Organizers will provide training data for all language pairs.
Participants must submit at least a system trained only with the provided data (constrained) for each of the language pairs they would like to participate.
Additionally, participants can use additional training data (not provided by the organisers) or existing translation systems specifying a flag that the system uses additional data (unconstrained).
System submissions that used the provided training data (constrained) will be distinguished from submissions that used additional data resources (unconstrained).
Note that basic linguistic tools such as taggers, parsers, or morphological analyzers or multilingual systems are allowed in the constrained condition.
Participants will use their systems to translate a test set of unseen sentences in the source language.
The translation quality is measured by various automatic evaluation metrics (BLEU will be the main evaluation metric for the 1st round).
You may participate in any or all of the language pairs.

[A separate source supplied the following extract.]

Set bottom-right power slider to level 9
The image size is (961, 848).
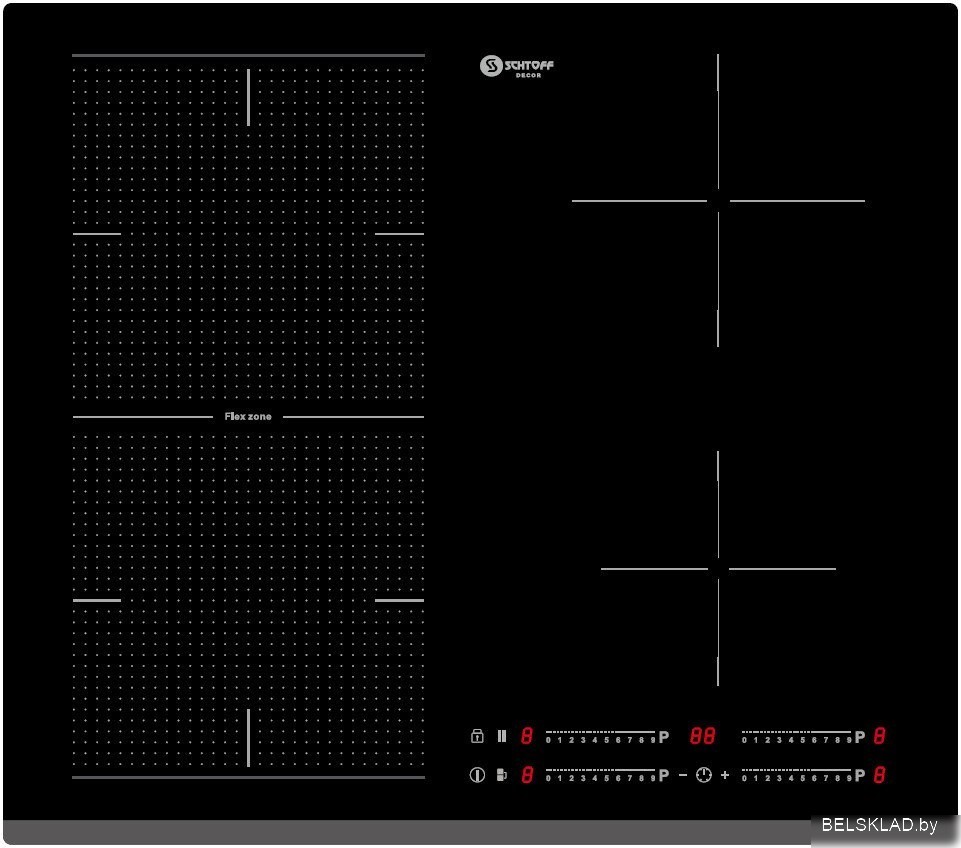coord(849,776)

Organizers will provide a framework to show the results to be compared.
Participant Repository:
Participants are provided with a single repository for all the tasks they take part in.
The repository contains the runs, resources, code, and report of each participant.
The repository is organised as follows:
-
submission
: this folder contains the runs submitted for the different tasks in the different evaluation rounds.
-
score
: this folder contains the performance scores of the submitted runs.
-
code
: this folder contains the source code of the developed system.
-
resource
: this folder contains (language) resources created during the participation.
-
report
: this folder contains the rolling technical report describing the techniques applied and insights gained during participation, round after round.
Covid-19 MLIA Eval consists of three tasks run in three rounds.
Therefore, the submission
and score
folders are organized into sub-folders for each task and round as follows:
-
submission/task1/round1
: for the runs submitted to the first round of the first task. Similar structure for the other tasks and rounds.
-
score/task1/round1
: for the performance scores of the runs submitted to the first round of the first task. Similar structure for the other tasks and rounds.
Participants which do not take part in a given task or round can simply delete the corresponding sub-folders.
The goal of Covid-19 MLIA Eval is to speed up the creation of multilingual information access systems and (language) resources for Covid-19 as well as openly share these systems and resources as much as possible. Therefore, participants are more than encouraged to share their code and any additional (language) resources they have used or created.
All the contents of these repositories are released under the Creative Commons Attribution-ShareAlike 4.0 International License.
Rolling Technical Report:
The rolling technical report should be formatted according to the Springer LNCS format, using either the LaTeX template or the Word template. LaTeX is the preferred format.
Corpora:
Utilities:
Automatic Evaluation:
A ranking with the results of the automatic evaluation is available at this website. This ranking will be updated periodically until the translations submission deadline is passed. New: Final results have been published in a very rough version of the findings rolling report.